After a week of learning about LLMs its now time to actually find a use case that is constrained enough to offer some sort of value. I earlier hinted that LLMs would be useful for determining what content inside a podcast transcript was an advertisement or sponsor against all of the other text.
With some cajoling I have a system that can reliably do this, which generally speaks to the power and limitations of LLMs. This is generally building off of the work that I mentioned in this earlier post.
Locked in place
In an ideal world I’d be able to just provide a human-readable transcript of a podcast (of any length, any language) and the LLM would return the data in a computer-usable format. That is, we want a machine that behaves like this:
Input:
... long podcast transcript ...
Output:
Ads:
Topic: North Carolina, Text: ... text of the ad
Topic: Indeed, Text: ... text of the ad
ChatGPT is magic, right? What not just ask for this and bing-bang-boom you get the answers you want?
Well, two limitations: First is that ChatGPT has a limit on the amount of text you can actually send it - and its far lower than the length of a podcast transcript. Second is that ChatGPT charges for each word1 that you send and receive from their API. Podcast transcripts generally have more non-ad content than ads, so there ends up being a significant waste of money to brute force it in this way.2
More subtly, more text fed into the system also means more places for things to go wrong - more chances for LLM hallucination. What we want to do is to constrain the system such that we can actually use ChatGPT within its limits while also being confident in the results that are being returned.
A smaller problem
With previous ad-detection efforts, I was able to build a system that was pretty good at detecting when specific text looked like an ad. Generally, this was content that used phrases that were not unique - since advertisers generally have specific ad-copy that gets reused.
The limitations of this are that it would also pick up segments of text that were non-unique, but also not advertisements. Opening lines, closing lines, catch phrases all got picked up with this heuristic and separating this type of text from the true ads proved very difficult from a rule-based approach.

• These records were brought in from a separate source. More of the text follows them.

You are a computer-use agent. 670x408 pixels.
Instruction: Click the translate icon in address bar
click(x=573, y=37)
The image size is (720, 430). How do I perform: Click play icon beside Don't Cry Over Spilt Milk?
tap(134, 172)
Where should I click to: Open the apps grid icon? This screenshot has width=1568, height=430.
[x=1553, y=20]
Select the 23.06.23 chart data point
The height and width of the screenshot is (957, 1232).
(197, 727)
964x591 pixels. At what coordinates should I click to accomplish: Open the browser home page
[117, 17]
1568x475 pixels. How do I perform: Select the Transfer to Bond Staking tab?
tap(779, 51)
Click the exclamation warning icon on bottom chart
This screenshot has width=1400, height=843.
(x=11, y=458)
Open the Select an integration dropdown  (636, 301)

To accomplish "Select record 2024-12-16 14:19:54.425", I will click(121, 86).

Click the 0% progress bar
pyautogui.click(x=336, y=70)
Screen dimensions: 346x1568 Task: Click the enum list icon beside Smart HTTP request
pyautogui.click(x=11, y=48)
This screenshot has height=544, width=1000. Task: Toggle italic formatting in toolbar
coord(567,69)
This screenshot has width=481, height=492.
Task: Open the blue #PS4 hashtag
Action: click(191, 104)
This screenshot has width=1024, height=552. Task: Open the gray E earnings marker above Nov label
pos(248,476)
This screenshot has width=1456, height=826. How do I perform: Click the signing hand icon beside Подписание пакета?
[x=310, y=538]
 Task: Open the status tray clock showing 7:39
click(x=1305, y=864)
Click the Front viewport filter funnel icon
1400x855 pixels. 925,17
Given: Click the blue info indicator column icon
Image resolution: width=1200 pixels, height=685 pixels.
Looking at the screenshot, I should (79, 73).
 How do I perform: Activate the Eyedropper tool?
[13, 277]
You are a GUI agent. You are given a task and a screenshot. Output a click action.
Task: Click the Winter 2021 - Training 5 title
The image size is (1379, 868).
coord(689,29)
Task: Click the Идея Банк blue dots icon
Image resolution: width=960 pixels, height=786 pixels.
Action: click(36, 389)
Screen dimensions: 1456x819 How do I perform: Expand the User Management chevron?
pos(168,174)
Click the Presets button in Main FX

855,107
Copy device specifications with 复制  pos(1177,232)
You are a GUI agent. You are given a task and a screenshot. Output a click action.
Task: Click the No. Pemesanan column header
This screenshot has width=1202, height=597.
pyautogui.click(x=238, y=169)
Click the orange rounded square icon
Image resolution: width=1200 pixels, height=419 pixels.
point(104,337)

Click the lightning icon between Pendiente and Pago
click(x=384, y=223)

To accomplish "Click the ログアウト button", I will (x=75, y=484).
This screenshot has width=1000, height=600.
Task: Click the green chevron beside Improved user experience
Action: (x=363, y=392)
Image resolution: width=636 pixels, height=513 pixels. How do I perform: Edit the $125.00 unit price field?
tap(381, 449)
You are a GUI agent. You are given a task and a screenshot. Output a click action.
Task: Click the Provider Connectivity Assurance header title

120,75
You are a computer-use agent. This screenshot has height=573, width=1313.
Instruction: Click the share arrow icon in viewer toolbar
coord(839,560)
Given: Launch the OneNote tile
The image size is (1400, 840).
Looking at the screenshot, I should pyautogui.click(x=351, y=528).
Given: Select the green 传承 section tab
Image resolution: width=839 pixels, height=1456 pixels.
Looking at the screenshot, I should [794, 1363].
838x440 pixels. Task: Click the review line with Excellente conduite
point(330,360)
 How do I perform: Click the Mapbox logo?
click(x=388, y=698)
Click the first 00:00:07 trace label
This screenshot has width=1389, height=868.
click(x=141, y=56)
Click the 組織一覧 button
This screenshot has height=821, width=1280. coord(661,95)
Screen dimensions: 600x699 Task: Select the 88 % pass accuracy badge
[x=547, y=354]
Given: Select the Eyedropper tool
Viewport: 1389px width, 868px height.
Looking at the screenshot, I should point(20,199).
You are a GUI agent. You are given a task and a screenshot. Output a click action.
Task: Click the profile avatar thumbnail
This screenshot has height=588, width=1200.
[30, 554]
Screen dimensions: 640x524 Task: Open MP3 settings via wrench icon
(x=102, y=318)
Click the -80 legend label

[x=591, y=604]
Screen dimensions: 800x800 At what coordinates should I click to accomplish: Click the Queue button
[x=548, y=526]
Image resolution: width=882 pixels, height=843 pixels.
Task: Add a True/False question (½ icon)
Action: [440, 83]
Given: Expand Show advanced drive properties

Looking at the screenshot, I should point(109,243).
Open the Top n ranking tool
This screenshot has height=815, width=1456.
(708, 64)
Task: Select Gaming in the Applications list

And this ends up being a perfect use case for LLMs - rather than trying to build an ever complex rules-based approach to determining if something is an ad, lets just find the content that looks like an ad and use the LLM to select what we’re looking for. That is, we now have a machine like this:
Input:
... long podcast transcript ...
Prompt for the LLM:
Extract the topic and text of advertisements from a bulleted list of possible advertisements from a podcast transcript
* This podcast is brought to you by the state of North Carolina. ...
* This episode is brought to you by Indeed. ...
* That's all for today. Thursday, May 18th. ...
Output:
Ads:
Topic: North Carolina, Text: ... text of the ad
Topic: Indeed, Text: ... text of the ad
And this works - it works really well. Rather than having to stand up a series of complex weights and tests to determine if something is an ad, what its about, and extracting its text, the LLM is able to bridge that gap. Moreover, because the actual problem space is constrained to just looking at text that might be an advertisement the number of ways that the system can provide a wrong answer is much smaller than dumping the entire transcript into the LLM.
Generally speaking - this is where LLMs probably have the most immediate and direct use. Its able to take a human-usable format (eg free-form text) and convert it into a computer-useable format (eg json) and generate this from human-usable instructions. The LLM interface here isn’t code that I’ve written, but text instructions fed into the machine to generate something thats useful.
My previous attempts at solving this problem took 2 weeks and produced middling results. This effort took 3 hours and produced something I’m confident it - its a real game changer in terms of extracting information from unstructured content.
There’s still more to build and this upcoming week will focus on getting this new system wired up and running. Theres also pile of not-interesting-to-talk-about cleanup work in the code base that will make future development easer. The current goal is to make siev easier to navigate and generally more useful for exploring whats actually happening in the podcast-news space.
Technically its “tokens” not “words" where a token is roughly 4 characters. I’m being sloppy on purpose as jargon can be more correct but tends to reduces that actual meaning of what you’re trying to convey.
For now at least, I’d expect the cost of these systems to drop over time and for the number of possible tokens to be fed in to increase.